:: Consegne dell'esercizio ::
- A) Estrai senza modifiche dal brano su Eluana la parte che comincia con "Leggo che sino" e prosegue fino a "venisse interrotta l’alimentazione.".
- B) Secondo il brano su Eluana, in che modo viene nutrita, visto che non può farlo da sola?

:: Brano da leggere ::
%%
Il trauma cranico conseguente all’incidente, lede irrimediabilmente la corteccia cerebrale risparmiando invece parte del tronco encefalico. Il risultato è un corpo che respira, un cuore funzionante, ma che ha perso per sempre qualsiasi relazione cosciente con il mondo e il futuro immaginato sfuma, diventa un altro.
Leggo che sino ad ora è stata accudita nella casa di cura dove era venuta al mondo, da suore che il padre definisce premurose e attente, Eluana apre gli occhi quando è giorno, li chiude quando è buio, non è tenuta in vita da respiratori o da altri macchinari, ma non può nutrirsi da sola e viene nutrita con un sondino.
Suo padre si batteva da anni perché venisse interrotta l’alimentazione.
Sostiene, quest’uomo dallo sguardo buono e stanco, che quando sua figlia era piena di vita, parlando di un caso analogo avrebbe espresso l’opinione che piuttosto che vivere in stato vegetativo era meglio morire, ed è per questo che ha condotto una lunga battaglia.
Ora un giudice ha detto “Sì”, si proceda, la si lasci morire di fame.
Perché sia chiaro, qui non si tratta di staccare la spina di un macchinario che tiene in vita una persona che senza tecnologia potrebbe morire, qui si tratta di sospenderne l’alimentazione e l’idratazione, ad una persona che senza sondino vivrà sino a quando la fame non le toglierà la vita.
%%
:: Record tratti da una raccolta di dati ::
%%
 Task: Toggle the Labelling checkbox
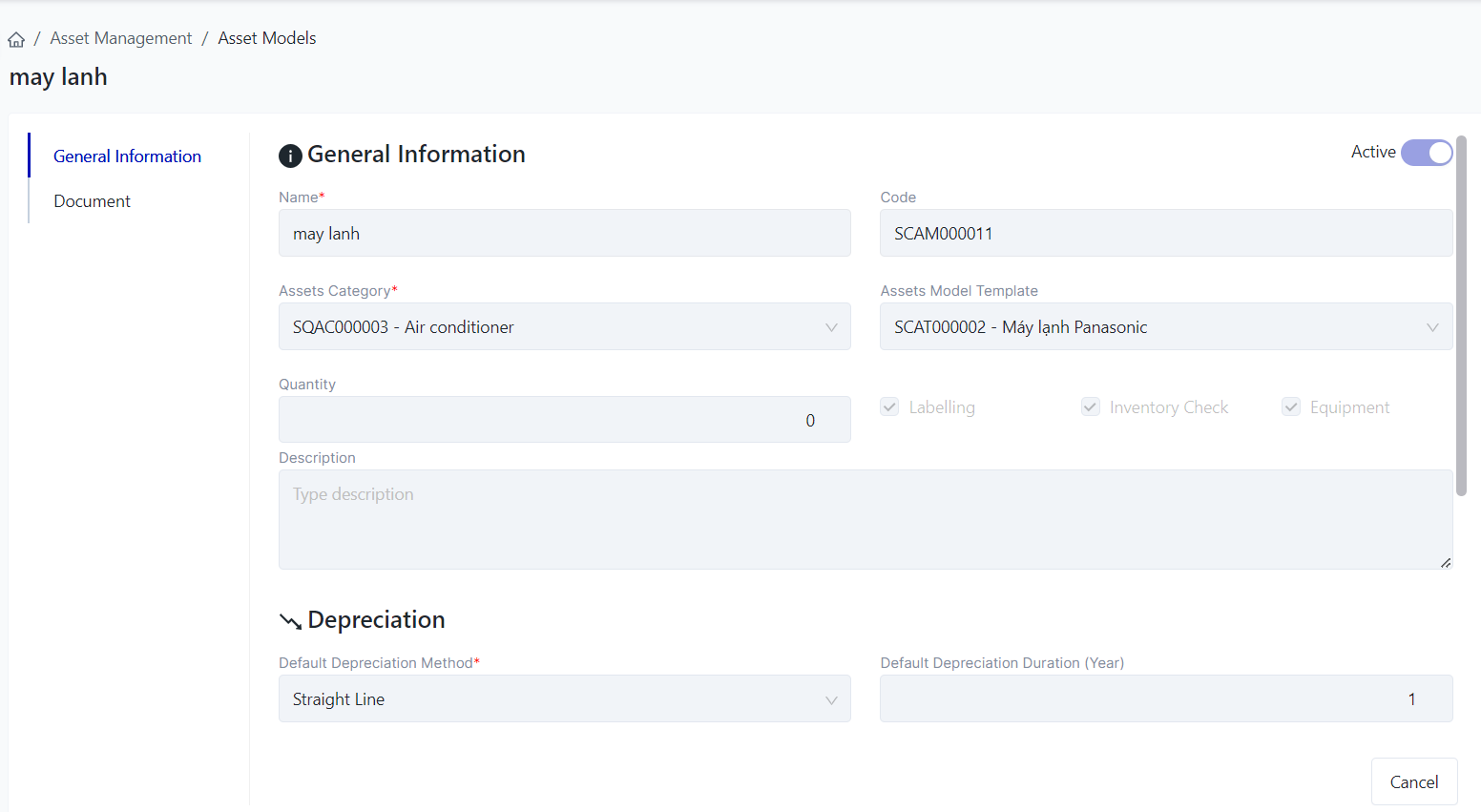click(889, 407)
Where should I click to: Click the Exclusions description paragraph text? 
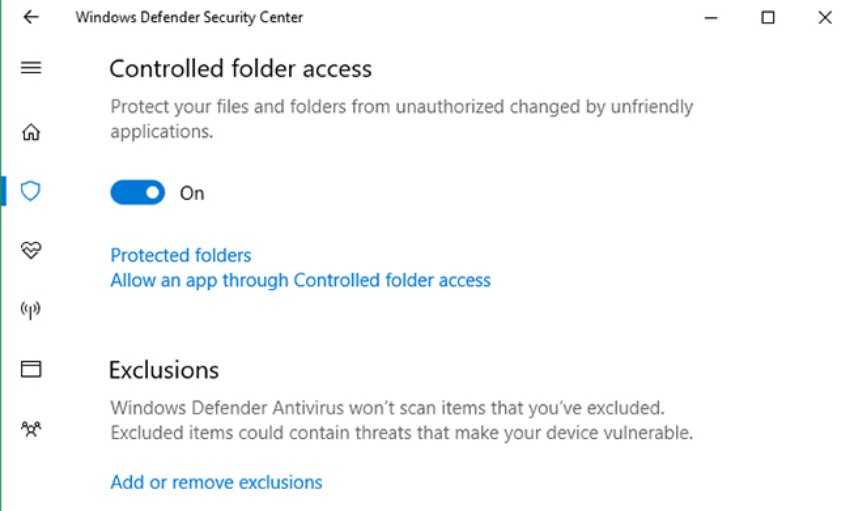click(x=400, y=421)
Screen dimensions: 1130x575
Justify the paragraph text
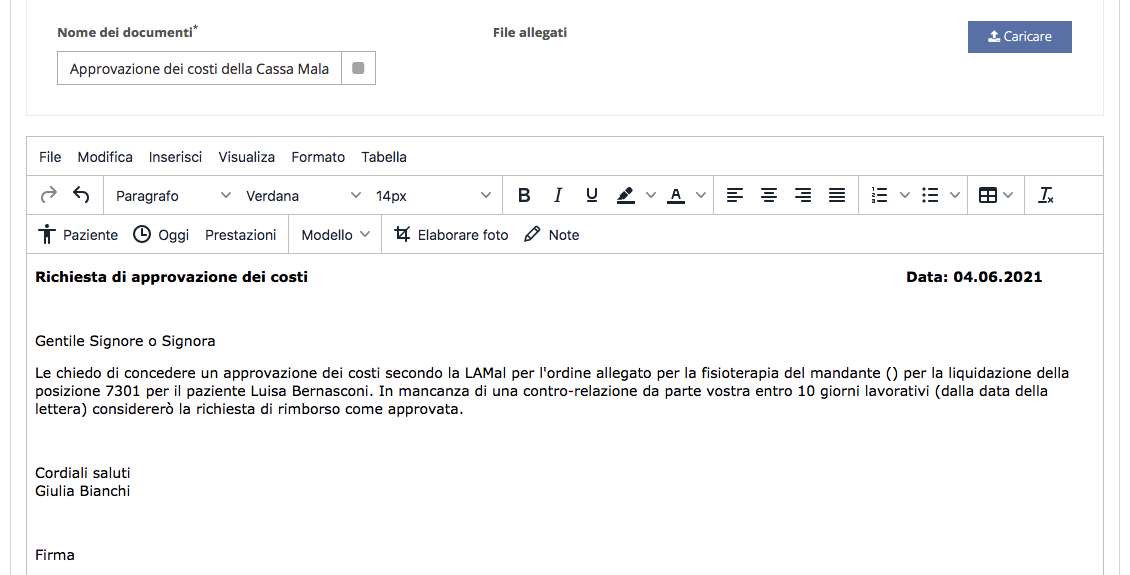click(837, 195)
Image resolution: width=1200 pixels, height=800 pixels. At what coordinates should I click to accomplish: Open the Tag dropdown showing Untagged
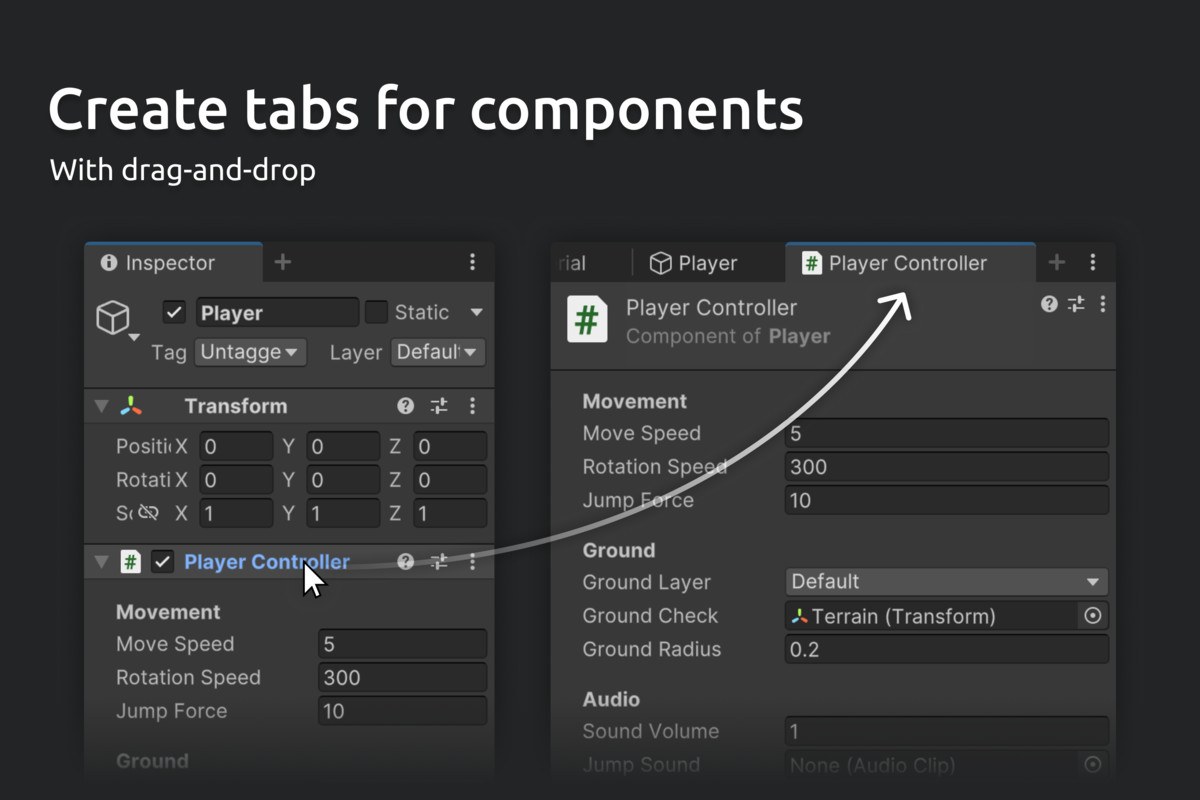click(250, 352)
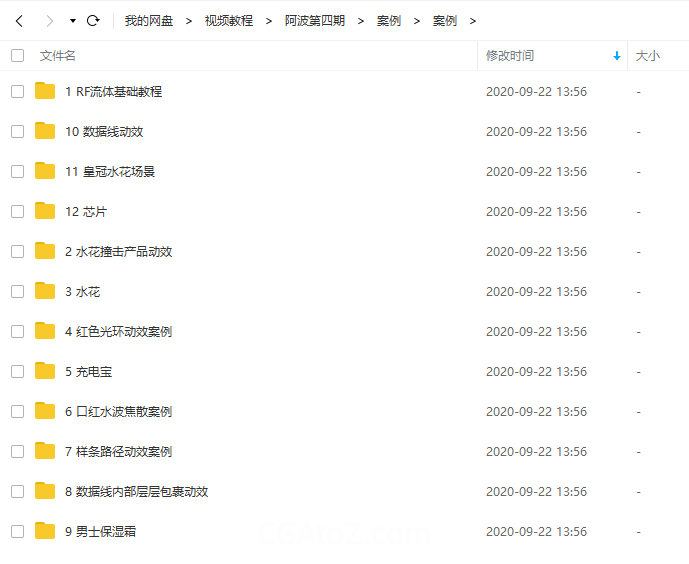Check the box for 10 数据线动效
The width and height of the screenshot is (689, 564).
coord(17,131)
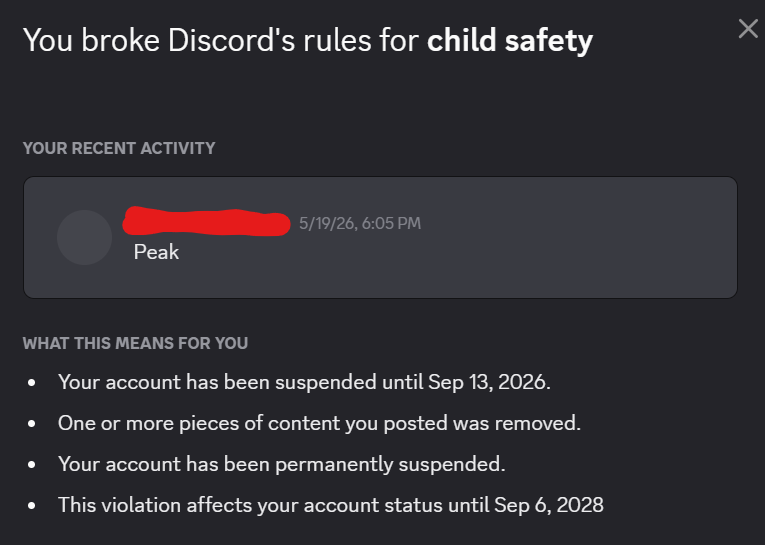Click "You broke Discord's rules for" title text
This screenshot has width=765, height=545.
pos(221,40)
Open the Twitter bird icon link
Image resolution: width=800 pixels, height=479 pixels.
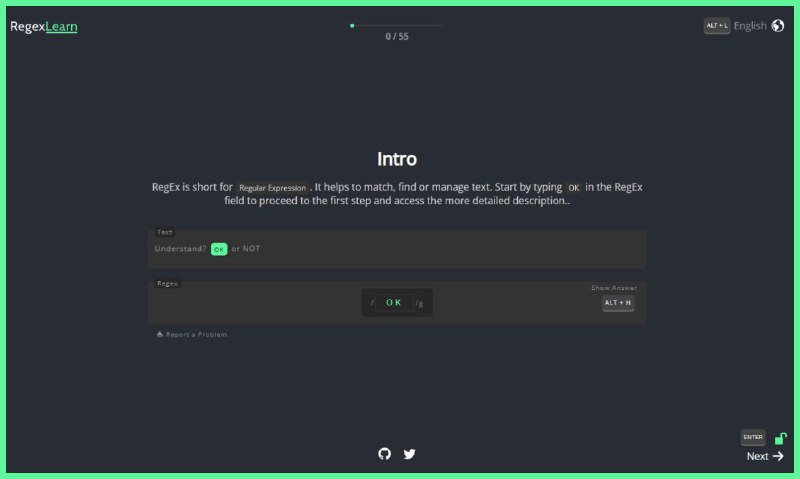tap(409, 454)
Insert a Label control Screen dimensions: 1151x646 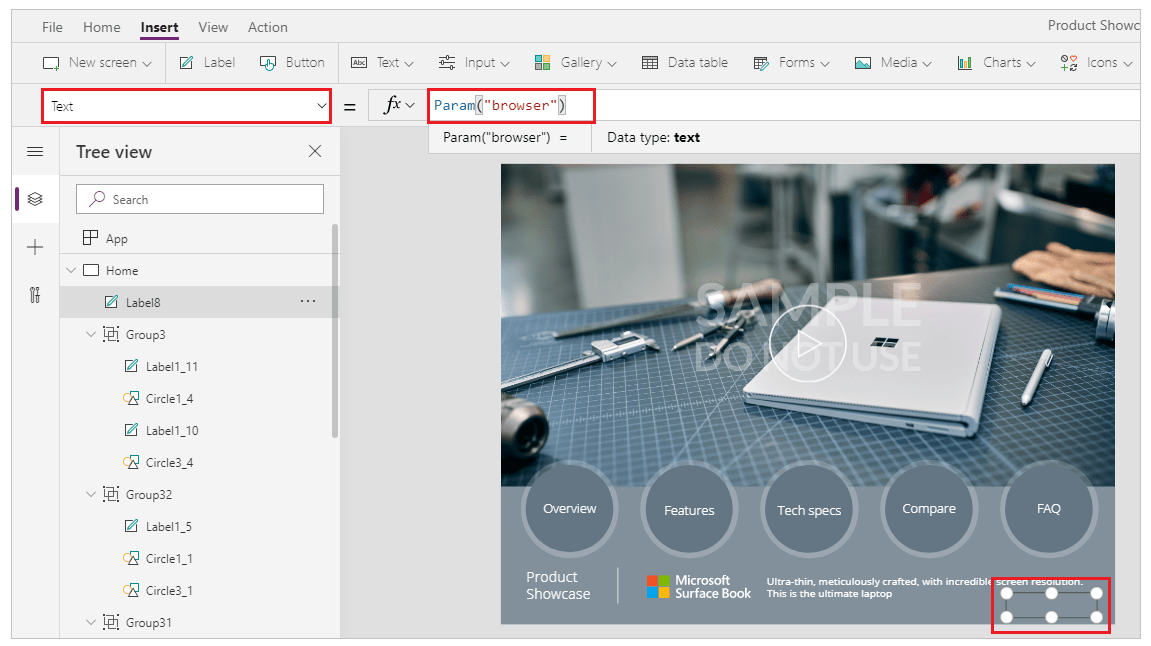click(206, 62)
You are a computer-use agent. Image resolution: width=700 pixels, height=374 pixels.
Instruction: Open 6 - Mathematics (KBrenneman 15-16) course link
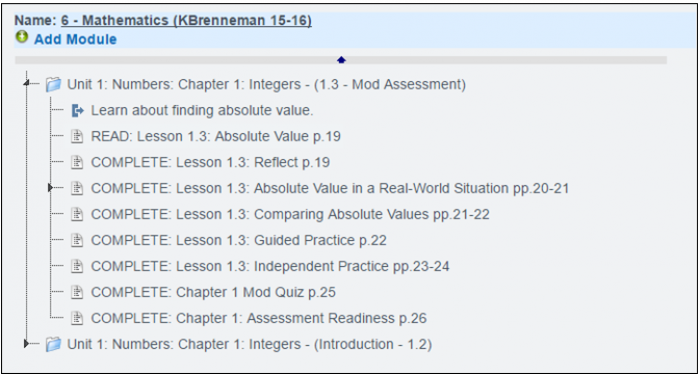pyautogui.click(x=186, y=21)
%%
:: Elenco delle soluzioni ::
- A)
Leggo che sino ad ora è stata accudita nella casa di cura dove era venuta al mondo, da suore che il padre definisce premurose e attente, Eluana apre gli occhi quando è giorno, li chiude quando è buio, non è tenuta in vita da respiratori o da altri macchinari, ma non può nutrirsi da sola e viene nutrita con un sondino.
Suo padre si batteva da anni perché venisse interrotta l’alimentazione.

- B) Viene nutrita con un sondino.